Reviewer #2: The authors developed a method to SaaS Churn Prediction Using meta-heuristic: Whale Optimization Algorithm to identify critical variables rather than all variables affecting churn rates. The topic is interesting and the literature review is sufficient. The results are clearly presented. The paper could be considered for publication after minor revisions.

Some detailed comments:

Please give the organization of the paper.

Line 87 onwards: Please mention the paper author instead of just mentioning the reference numbers.

Line 153: Please mention the reference papers of WOA. Als mention why WOA is suitable for the problem being solved.

Table 3: Please write a paragraph explaining in details.

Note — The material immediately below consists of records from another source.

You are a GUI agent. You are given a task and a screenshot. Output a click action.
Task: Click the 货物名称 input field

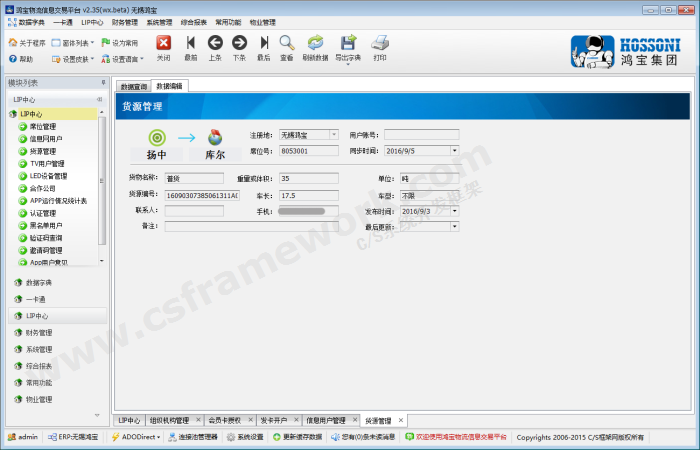[x=201, y=178]
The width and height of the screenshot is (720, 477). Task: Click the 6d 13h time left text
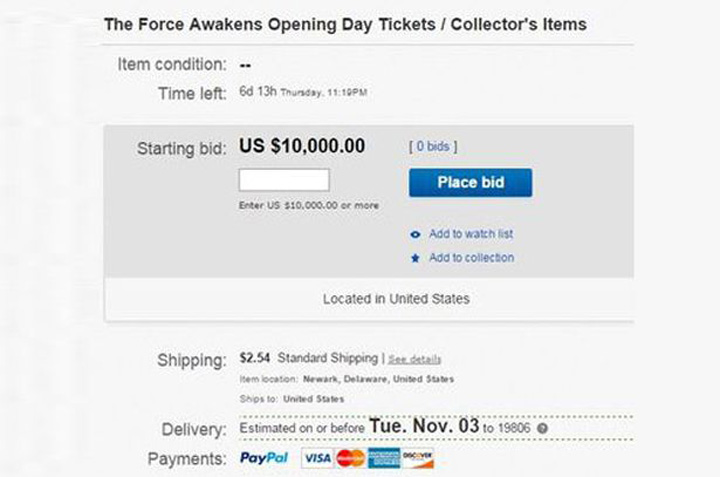[258, 91]
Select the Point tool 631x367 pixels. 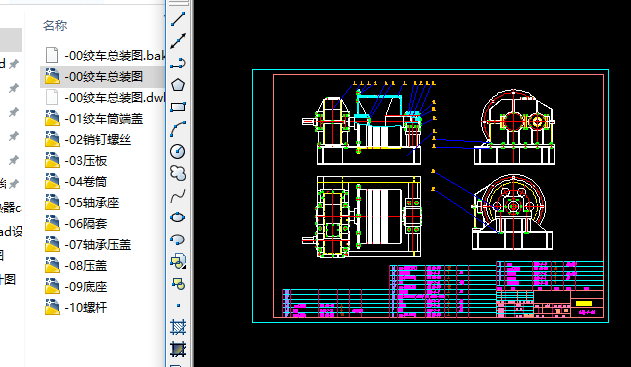coord(178,305)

The table is not sufficient for readers who are not familiar with metaheuristics

**********

6. PLOS authors have the option to publish the peer review history of their article (what does this mean?). If published, this will include your full peer review and any attached files.

If you choose “no”, your identity will remain anonymous but your review may still be made public.

Do you want your identity to be public for this peer review? For information about this choice, including consent withdrawal, please see our Privacy Policy.

Reviewer #1: Yes: Mridula Dileepraj Kidiyur

Reviewer #2: Yes: Shuvodeep De

**********

[NOTE: If reviewer comments were submitted as an attachment file, they will be attached to this email and accessible via the submission site. Please log into your account, locate the manuscript record, and check for the action link "View Attachments". If this link does not appear, there are no attachment files.]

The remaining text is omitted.